MKS Perła wyraźnie przegrał z Metraco Zagłębiem i odpadł z rozgrywek. W wielkim finale „miedziowe” zmierzą się z Pogonią Szczecin
Przebieg środowego meczu w Lubinie może być sporym rozczarowaniem dla kibiców mistrza Polski. Zespół z Lublina dawno nie poniósł tak bolesnej porażki w „świętej wojnie”. Spotkanie miało wyjątkowo jednostronny przebieg, a gospodynie dominowały praktycznie przez całe zawody. Już po kwadransie wygrywały 5:1, a w kolejnych minutach ta przewaga jeszcze się zwiększała. Wystarczy wspomnieć, że na 180 sekund przed zakończeniem pierwszej części Perła miała na swoim koncie zaledwie dwie bramki.

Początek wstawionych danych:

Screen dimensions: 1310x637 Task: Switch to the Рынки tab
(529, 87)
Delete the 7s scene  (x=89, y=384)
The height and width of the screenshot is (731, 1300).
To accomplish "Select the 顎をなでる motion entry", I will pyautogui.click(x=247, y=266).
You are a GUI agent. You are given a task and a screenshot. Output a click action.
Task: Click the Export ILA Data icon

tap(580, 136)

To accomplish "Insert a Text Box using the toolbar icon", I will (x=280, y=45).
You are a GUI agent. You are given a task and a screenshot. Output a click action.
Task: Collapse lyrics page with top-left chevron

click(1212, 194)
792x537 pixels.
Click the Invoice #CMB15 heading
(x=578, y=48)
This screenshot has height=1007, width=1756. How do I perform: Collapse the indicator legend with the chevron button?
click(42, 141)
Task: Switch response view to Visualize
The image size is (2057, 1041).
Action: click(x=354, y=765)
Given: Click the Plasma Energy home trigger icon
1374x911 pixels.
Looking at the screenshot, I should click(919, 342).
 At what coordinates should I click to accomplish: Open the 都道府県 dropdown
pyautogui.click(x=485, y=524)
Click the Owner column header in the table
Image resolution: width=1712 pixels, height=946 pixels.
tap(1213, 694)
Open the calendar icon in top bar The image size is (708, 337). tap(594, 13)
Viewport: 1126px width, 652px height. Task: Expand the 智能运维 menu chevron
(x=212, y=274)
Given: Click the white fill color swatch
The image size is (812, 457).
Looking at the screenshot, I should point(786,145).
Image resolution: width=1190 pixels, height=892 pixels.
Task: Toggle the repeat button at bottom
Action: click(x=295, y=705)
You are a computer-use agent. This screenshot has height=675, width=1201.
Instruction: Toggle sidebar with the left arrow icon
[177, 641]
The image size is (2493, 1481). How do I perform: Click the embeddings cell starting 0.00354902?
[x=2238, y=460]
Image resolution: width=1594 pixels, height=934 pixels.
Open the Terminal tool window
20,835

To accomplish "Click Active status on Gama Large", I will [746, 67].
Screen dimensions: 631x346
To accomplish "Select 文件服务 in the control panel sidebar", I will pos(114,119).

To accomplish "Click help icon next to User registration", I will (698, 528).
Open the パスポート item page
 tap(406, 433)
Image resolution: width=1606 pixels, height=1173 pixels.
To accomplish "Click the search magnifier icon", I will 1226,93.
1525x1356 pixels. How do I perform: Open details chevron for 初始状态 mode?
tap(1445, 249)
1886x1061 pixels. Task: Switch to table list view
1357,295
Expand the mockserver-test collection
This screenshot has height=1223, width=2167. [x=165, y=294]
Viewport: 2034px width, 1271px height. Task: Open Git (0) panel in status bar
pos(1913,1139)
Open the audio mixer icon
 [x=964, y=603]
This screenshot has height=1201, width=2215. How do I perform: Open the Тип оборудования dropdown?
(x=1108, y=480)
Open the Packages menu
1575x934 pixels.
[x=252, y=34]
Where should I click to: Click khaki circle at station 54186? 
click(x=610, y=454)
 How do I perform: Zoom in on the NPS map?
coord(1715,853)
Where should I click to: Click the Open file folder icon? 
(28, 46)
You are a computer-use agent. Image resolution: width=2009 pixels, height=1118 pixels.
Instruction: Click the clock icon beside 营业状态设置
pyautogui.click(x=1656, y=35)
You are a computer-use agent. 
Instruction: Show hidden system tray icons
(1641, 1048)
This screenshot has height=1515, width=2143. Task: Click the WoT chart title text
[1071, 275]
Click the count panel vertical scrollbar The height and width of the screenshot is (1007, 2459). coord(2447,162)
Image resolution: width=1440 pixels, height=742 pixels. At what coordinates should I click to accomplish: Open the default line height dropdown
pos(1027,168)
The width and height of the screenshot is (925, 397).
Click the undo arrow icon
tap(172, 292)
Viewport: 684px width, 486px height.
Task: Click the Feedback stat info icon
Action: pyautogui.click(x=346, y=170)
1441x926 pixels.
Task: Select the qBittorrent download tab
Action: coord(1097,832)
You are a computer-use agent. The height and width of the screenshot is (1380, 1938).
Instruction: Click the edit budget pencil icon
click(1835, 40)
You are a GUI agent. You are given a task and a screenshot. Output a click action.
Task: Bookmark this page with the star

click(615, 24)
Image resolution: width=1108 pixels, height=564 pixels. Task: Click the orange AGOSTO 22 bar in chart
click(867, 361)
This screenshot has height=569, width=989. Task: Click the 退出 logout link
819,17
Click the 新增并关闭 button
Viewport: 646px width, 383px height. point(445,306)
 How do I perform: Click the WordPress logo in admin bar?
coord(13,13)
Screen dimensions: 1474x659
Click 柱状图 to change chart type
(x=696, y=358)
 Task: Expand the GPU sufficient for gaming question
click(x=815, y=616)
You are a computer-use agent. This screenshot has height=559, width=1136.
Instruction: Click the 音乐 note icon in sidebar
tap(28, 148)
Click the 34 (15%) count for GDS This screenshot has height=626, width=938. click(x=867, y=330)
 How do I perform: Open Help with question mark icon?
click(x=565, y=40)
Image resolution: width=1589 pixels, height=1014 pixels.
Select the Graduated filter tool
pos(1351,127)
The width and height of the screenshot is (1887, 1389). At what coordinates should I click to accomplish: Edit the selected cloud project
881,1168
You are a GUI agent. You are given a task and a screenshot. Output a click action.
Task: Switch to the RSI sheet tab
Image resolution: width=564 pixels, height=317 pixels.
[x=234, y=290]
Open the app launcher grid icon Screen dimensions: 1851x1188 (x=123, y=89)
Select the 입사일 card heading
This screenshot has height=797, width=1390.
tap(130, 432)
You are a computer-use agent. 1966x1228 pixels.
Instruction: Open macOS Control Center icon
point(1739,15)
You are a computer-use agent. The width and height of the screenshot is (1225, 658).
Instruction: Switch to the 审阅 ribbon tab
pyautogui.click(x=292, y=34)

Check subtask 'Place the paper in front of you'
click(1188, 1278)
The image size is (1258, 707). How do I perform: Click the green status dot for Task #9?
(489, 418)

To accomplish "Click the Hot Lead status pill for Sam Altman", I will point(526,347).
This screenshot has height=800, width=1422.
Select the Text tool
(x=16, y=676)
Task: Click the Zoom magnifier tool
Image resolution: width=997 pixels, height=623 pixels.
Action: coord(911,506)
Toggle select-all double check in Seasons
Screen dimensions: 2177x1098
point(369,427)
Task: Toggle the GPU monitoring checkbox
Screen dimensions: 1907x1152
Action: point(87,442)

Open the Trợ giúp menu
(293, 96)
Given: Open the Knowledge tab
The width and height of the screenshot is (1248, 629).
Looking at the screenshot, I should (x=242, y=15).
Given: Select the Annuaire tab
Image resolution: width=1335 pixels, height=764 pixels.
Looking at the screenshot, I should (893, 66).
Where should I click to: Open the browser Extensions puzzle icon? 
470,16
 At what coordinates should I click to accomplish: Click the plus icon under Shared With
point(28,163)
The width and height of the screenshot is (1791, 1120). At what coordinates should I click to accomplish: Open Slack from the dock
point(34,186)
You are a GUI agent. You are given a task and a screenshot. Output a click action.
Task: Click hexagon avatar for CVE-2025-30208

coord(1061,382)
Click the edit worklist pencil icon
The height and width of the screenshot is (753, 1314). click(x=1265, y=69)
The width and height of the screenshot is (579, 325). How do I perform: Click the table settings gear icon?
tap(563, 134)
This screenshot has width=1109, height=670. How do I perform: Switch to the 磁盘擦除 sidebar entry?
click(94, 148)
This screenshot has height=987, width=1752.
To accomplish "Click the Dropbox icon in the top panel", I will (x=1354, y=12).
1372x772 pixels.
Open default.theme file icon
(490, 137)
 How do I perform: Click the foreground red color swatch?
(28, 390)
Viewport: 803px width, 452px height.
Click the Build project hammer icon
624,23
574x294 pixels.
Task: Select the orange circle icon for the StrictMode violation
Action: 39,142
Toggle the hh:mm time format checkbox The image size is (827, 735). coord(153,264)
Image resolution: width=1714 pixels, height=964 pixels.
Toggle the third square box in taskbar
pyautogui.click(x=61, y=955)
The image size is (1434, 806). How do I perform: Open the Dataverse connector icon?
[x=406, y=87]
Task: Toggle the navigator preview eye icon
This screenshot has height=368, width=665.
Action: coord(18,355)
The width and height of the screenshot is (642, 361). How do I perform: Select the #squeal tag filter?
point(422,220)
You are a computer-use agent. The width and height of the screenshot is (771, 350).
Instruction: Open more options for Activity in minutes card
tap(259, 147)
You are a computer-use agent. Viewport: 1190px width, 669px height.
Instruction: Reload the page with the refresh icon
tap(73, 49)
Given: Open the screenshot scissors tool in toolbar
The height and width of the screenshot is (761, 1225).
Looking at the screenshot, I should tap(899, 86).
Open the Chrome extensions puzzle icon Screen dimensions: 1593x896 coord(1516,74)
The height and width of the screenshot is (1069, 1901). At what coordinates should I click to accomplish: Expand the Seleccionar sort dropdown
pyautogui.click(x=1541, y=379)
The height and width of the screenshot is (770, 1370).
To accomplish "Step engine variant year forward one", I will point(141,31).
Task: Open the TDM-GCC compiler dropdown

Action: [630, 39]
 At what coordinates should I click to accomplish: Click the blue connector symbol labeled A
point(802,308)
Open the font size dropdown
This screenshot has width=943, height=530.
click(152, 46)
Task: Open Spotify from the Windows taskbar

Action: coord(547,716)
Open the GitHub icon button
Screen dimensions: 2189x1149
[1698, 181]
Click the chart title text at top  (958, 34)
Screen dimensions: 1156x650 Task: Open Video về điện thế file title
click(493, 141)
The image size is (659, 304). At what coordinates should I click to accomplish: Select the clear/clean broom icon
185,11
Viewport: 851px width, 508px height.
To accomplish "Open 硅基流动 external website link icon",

Wynik do przerwy (15:4 dla gospodyń) mówił wszystko i odzierał kibiców Perły z jakichkolwiek złudzeń. Po zmianie stron Metraco Zagłębie skupiło się na kontrolowaniu spotkania i utrzymywania bezpiecznej przewagi. Ta jedynie momentami spadała poniżej 10 trafień. Ostatecznie skończyło się na wyniku 22:11 i pewnym awansie podopiecznych Bożeny Karkut do wielkiego finału.
W drugim półfinale, w którym SPR Pogoń Szczecin mierzyła się z Energą AZS Koszalin, emocji było już znacznie więcej. Początkowo górą były koszalinianki, które do przerwy wygrywały 14:7. Zmiana stron jednak kompletnie odwróciła losy pojedynku. Podopieczne Nevena Hrupca zaczęły grać jak z nut i w błyskawicznym tempie odrobiły straty. W nerwowej końcówce również okazały się lepsze i wygrały 21:19.
Metraco Zagłębie Lubin - MKS Perła Lublin 22:11 (15:4)
Zagłębie: Wąż, Maliczkiewicz – Belmas 1, Buklarewicz 1, Górna 5, Grzyb 2, Jochymek 1, Machado 4, Milojević 5, Piechnik, Pielesz 3, Rosińska, Trawczyńska, Ważna. Kary: 8 min.
MKS Perła: Besen, Gawlik – Achruk 2, Gęga 3, Kowalska, Królikowska, Matuszczyk, Moldrup, Nestsiaruk 1, Nocuń, Rosiak 1, Stasiak 3, Szarawaga 1. Kary: 2 min.
Czerwona kartka: Marta Gęga w 37 minucie (za faul)
Sędziowali: Jakub Jerlecki i Maciej Łabuń.